- Opening Delimiter -

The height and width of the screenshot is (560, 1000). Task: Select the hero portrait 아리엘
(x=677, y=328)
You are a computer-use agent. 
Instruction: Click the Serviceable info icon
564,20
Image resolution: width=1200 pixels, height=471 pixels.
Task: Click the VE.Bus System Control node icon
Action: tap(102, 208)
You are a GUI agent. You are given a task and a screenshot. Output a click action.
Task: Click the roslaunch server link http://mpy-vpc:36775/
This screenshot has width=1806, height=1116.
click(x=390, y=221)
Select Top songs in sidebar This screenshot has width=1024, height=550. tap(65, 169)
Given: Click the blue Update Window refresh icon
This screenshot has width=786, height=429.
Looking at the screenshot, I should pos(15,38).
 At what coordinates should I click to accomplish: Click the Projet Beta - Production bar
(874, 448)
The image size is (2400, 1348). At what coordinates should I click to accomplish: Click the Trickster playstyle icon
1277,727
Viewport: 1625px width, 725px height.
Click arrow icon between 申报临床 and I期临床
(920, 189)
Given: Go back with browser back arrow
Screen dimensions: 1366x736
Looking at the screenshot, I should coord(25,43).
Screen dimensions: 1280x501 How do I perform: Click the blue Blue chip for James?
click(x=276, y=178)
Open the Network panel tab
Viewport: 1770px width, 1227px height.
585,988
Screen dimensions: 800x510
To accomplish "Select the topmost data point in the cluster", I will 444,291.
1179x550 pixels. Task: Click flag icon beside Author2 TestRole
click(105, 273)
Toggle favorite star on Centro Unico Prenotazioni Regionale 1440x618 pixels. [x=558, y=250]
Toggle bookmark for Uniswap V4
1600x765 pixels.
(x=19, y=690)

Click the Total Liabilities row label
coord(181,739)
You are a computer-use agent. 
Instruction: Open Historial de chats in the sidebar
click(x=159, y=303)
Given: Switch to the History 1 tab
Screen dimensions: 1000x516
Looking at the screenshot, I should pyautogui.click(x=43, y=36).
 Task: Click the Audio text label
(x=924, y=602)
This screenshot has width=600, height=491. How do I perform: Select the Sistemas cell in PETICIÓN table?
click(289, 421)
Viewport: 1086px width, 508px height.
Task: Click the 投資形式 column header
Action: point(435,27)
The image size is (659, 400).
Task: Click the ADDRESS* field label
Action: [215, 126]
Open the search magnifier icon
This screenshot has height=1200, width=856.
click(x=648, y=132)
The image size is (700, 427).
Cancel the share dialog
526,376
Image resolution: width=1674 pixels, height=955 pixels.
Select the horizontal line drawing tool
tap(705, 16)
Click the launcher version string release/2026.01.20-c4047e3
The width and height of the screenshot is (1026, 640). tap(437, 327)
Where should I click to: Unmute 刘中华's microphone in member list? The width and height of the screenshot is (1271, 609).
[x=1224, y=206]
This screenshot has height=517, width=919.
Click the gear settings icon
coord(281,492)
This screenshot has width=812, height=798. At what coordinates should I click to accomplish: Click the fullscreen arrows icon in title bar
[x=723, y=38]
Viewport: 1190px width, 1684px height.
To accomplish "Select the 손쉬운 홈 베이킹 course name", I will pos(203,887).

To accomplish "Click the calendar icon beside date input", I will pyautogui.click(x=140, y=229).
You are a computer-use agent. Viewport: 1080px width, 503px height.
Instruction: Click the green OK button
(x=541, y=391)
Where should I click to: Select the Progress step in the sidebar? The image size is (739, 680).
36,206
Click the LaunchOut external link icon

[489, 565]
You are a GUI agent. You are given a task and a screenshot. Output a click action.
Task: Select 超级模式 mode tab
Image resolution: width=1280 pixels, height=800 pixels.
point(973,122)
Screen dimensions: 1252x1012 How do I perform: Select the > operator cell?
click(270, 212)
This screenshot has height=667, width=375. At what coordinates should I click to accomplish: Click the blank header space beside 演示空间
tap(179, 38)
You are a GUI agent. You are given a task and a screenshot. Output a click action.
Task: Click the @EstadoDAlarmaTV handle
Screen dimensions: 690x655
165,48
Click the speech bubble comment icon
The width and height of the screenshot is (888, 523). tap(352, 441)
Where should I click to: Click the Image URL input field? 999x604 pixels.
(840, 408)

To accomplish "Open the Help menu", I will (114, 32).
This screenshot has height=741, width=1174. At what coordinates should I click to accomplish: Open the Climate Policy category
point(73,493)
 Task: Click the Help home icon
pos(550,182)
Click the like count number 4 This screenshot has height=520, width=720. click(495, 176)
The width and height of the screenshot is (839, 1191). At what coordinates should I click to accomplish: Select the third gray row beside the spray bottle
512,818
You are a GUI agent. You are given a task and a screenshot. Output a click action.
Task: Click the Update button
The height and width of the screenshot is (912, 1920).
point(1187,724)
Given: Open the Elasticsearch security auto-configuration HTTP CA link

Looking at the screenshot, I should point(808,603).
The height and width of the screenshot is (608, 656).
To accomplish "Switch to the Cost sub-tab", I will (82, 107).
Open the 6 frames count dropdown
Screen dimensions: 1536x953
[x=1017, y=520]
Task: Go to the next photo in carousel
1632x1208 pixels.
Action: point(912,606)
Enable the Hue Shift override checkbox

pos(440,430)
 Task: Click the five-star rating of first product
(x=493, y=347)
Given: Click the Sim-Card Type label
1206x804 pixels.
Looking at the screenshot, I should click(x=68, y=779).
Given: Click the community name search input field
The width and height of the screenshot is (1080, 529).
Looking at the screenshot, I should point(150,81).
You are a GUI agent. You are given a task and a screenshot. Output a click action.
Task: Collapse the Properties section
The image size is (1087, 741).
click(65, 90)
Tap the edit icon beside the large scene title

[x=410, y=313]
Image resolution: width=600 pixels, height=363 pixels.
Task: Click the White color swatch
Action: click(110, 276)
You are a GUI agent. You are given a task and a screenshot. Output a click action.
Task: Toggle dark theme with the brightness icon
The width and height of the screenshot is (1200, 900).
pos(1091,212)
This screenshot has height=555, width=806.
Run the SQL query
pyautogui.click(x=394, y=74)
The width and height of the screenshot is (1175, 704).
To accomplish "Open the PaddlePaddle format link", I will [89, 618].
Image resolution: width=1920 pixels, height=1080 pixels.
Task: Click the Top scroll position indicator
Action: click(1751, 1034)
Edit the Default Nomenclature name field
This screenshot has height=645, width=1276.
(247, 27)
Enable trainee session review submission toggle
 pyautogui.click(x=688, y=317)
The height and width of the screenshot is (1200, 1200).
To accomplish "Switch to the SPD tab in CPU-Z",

- Closing Delimiter -

## ABOUT THIS EXERCISE
From the first entry above to the last, repeat everything exactly.

## WRITTEN RESPONSE
The height and width of the screenshot is (560, 1000). Task: Select the hero portrait 아리엘
(x=677, y=328)
You are a computer-use agent. 
Instruction: Click the Serviceable info icon
564,20
Image resolution: width=1200 pixels, height=471 pixels.
Task: Click the VE.Bus System Control node icon
Action: tap(102, 208)
You are a GUI agent. You are given a task and a screenshot. Output a click action.
Task: Click the roslaunch server link http://mpy-vpc:36775/
This screenshot has width=1806, height=1116.
click(x=390, y=221)
Select Top songs in sidebar This screenshot has width=1024, height=550. tap(65, 169)
Given: Click the blue Update Window refresh icon
This screenshot has width=786, height=429.
Looking at the screenshot, I should pos(15,38).
 At what coordinates should I click to accomplish: Click the Projet Beta - Production bar
(874, 448)
The image size is (2400, 1348). At what coordinates should I click to accomplish: Click the Trickster playstyle icon
1277,727
Viewport: 1625px width, 725px height.
Click arrow icon between 申报临床 and I期临床
(920, 189)
Given: Go back with browser back arrow
Screen dimensions: 1366x736
Looking at the screenshot, I should coord(25,43).
Screen dimensions: 1280x501 How do I perform: Click the blue Blue chip for James?
click(x=276, y=178)
Open the Network panel tab
Viewport: 1770px width, 1227px height.
585,988
Screen dimensions: 800x510
To accomplish "Select the topmost data point in the cluster", I will 444,291.
1179x550 pixels. Task: Click flag icon beside Author2 TestRole
click(105, 273)
Toggle favorite star on Centro Unico Prenotazioni Regionale 1440x618 pixels. [x=558, y=250]
Toggle bookmark for Uniswap V4
1600x765 pixels.
(x=19, y=690)

Click the Total Liabilities row label
coord(181,739)
You are a computer-use agent. 
Instruction: Open Historial de chats in the sidebar
click(x=159, y=303)
Given: Switch to the History 1 tab
Screen dimensions: 1000x516
Looking at the screenshot, I should pyautogui.click(x=43, y=36).
 Task: Click the Audio text label
(x=924, y=602)
This screenshot has width=600, height=491. How do I perform: Select the Sistemas cell in PETICIÓN table?
click(289, 421)
Viewport: 1086px width, 508px height.
Task: Click the 投資形式 column header
Action: point(435,27)
The image size is (659, 400).
Task: Click the ADDRESS* field label
Action: [215, 126]
Open the search magnifier icon
This screenshot has height=1200, width=856.
click(x=648, y=132)
The image size is (700, 427).
Cancel the share dialog
526,376
Image resolution: width=1674 pixels, height=955 pixels.
Select the horizontal line drawing tool
tap(705, 16)
Click the launcher version string release/2026.01.20-c4047e3
The width and height of the screenshot is (1026, 640). tap(437, 327)
Where should I click to: Unmute 刘中华's microphone in member list? The width and height of the screenshot is (1271, 609).
[x=1224, y=206]
This screenshot has height=517, width=919.
Click the gear settings icon
coord(281,492)
This screenshot has width=812, height=798. At what coordinates should I click to accomplish: Click the fullscreen arrows icon in title bar
[x=723, y=38]
Viewport: 1190px width, 1684px height.
To accomplish "Select the 손쉬운 홈 베이킹 course name", I will pos(203,887).

To accomplish "Click the calendar icon beside date input", I will pyautogui.click(x=140, y=229).
You are a computer-use agent. Viewport: 1080px width, 503px height.
Instruction: Click the green OK button
(x=541, y=391)
Where should I click to: Select the Progress step in the sidebar? The image size is (739, 680).
36,206
Click the LaunchOut external link icon

[489, 565]
You are a GUI agent. You are given a task and a screenshot. Output a click action.
Task: Select 超级模式 mode tab
Image resolution: width=1280 pixels, height=800 pixels.
point(973,122)
Screen dimensions: 1252x1012 How do I perform: Select the > operator cell?
click(270, 212)
This screenshot has height=667, width=375. At what coordinates should I click to accomplish: Click the blank header space beside 演示空间
tap(179, 38)
You are a GUI agent. You are given a task and a screenshot. Output a click action.
Task: Click the @EstadoDAlarmaTV handle
Screen dimensions: 690x655
165,48
Click the speech bubble comment icon
The width and height of the screenshot is (888, 523). tap(352, 441)
Where should I click to: Click the Image URL input field? 999x604 pixels.
(840, 408)

To accomplish "Open the Help menu", I will (114, 32).
This screenshot has height=741, width=1174. At what coordinates should I click to accomplish: Open the Climate Policy category
point(73,493)
 Task: Click the Help home icon
pos(550,182)
Click the like count number 4 This screenshot has height=520, width=720. click(495, 176)
The width and height of the screenshot is (839, 1191). At what coordinates should I click to accomplish: Select the third gray row beside the spray bottle
512,818
You are a GUI agent. You are given a task and a screenshot. Output a click action.
Task: Click the Update button
The height and width of the screenshot is (912, 1920).
point(1187,724)
Given: Open the Elasticsearch security auto-configuration HTTP CA link

Looking at the screenshot, I should point(808,603).
The height and width of the screenshot is (608, 656).
To accomplish "Switch to the Cost sub-tab", I will (82, 107).
Open the 6 frames count dropdown
Screen dimensions: 1536x953
[x=1017, y=520]
Task: Go to the next photo in carousel
1632x1208 pixels.
Action: point(912,606)
Enable the Hue Shift override checkbox

pos(440,430)
 Task: Click the five-star rating of first product
(x=493, y=347)
Given: Click the Sim-Card Type label
1206x804 pixels.
Looking at the screenshot, I should click(x=68, y=779).
Given: Click the community name search input field
The width and height of the screenshot is (1080, 529).
Looking at the screenshot, I should point(150,81).
You are a GUI agent. You are given a task and a screenshot. Output a click action.
Task: Collapse the Properties section
The image size is (1087, 741).
click(65, 90)
Tap the edit icon beside the large scene title

[x=410, y=313]
Image resolution: width=600 pixels, height=363 pixels.
Task: Click the White color swatch
Action: click(110, 276)
You are a GUI agent. You are given a task and a screenshot. Output a click action.
Task: Toggle dark theme with the brightness icon
The width and height of the screenshot is (1200, 900).
pos(1091,212)
This screenshot has height=555, width=806.
Run the SQL query
pyautogui.click(x=394, y=74)
The width and height of the screenshot is (1175, 704).
To accomplish "Open the PaddlePaddle format link", I will [89, 618].
Image resolution: width=1920 pixels, height=1080 pixels.
Task: Click the Top scroll position indicator
Action: click(1751, 1034)
Edit the Default Nomenclature name field
This screenshot has height=645, width=1276.
(247, 27)
Enable trainee session review submission toggle
 pyautogui.click(x=688, y=317)
The height and width of the screenshot is (1200, 1200).
To accomplish "Switch to the SPD tab in CPU-Z",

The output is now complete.